William James "Pookie" Taylor, 36, was arrested on Nov. 14, 2013. He was originally charged with first-degree felony aggravated sexual assault of a child. Since then, he has been indicted on a total of four counts of aggravated sexual assault of a child.

Taylor's jury trial is being held in Judge Paul White's 159th Judicial District Court.

One of the witnesses the state called to the stand Wednesday Candy Hartman, who works with the Lufkin Police Department. Hartman explained that she used to work at Harold's House, a Lufkin child advocacy center.

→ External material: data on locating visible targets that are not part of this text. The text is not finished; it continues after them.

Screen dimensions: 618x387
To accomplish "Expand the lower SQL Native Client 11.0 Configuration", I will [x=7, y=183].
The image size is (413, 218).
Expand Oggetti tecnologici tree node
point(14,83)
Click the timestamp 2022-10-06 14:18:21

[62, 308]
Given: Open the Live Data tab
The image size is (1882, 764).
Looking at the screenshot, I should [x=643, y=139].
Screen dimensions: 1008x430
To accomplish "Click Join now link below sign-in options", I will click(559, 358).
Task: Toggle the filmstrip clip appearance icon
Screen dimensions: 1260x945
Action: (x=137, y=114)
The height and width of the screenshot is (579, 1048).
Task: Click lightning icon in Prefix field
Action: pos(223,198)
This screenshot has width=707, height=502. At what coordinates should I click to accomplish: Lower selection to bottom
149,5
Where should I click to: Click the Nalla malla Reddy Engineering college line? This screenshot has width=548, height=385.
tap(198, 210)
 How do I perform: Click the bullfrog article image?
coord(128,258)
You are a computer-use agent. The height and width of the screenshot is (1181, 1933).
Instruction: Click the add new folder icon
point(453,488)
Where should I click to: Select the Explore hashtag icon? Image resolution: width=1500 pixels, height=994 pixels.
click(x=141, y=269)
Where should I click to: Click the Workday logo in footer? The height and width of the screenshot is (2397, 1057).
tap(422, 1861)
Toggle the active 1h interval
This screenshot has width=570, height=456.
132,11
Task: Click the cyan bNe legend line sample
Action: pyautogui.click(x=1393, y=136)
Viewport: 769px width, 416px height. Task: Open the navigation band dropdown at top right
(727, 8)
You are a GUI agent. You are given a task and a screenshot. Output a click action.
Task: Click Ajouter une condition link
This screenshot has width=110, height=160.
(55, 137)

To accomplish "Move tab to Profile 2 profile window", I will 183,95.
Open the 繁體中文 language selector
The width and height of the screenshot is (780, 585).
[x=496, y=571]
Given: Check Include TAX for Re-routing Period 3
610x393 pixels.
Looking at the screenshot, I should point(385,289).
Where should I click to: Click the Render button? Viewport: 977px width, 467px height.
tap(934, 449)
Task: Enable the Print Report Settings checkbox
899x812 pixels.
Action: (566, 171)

During her testimony, Hartman explained that she does anatomical drawings to help victims explain what happened during their forensic interviews.

"I ask them if they know the difference between each body part and to demonstrate," Hartman said.

Hartman testified that the girl told her that those areas were the ones that Taylor assaulted with his fingers and "male body parts."

When Hartman met with the alleged victim, she asked the girl to name the female and male body parts on the drawing. She told the jurors that the girl referred to female genitalia as "tutu" and described the rear end area of a person as a "butt."

The former Harold's House employee said the girl acted out what had happened by bending over and lying on her back to demonstrate her positions during the assaults. Hartman also said the alleged victim told her the alleged sexual assaults occurred on several occasions.

"Her demeanor was very calm when she talked," Hartman said. "She said it hurt."

Norma Sanford was called as the next witness. She is a registered nurse and assault examiner.

She said during her examination she discovered the child had thinned walls. And there were no signs of tearing. The child was cleaned before her physical exam, Sanford said.

Prosecutor April Ayers-Perez then called David Wells, who was an investigator with the Angelina County Sheriff's Office during the investigation, to the stand. While he was on the stand, Wells played audio of his interview with Taylor.

In the audio, Wells asked Taylor to identify himself as a victim, suspect, or witness, and Taylor responded that he felt like a victim that morning.

After Wells read Taylor his Miranda Rights, he told the investigator that the woman he had been in a relationship with for more than three years started to act out of character on the day he was arrested. When Wells asked Taylor if he knew why he was there, he started to cry and said no.

Later in the audio, Taylor told the ACSO investigator the victims mother told him earlier that day not worry about the kids when he asked where they were. Taylor added that he tried to call her several times that day.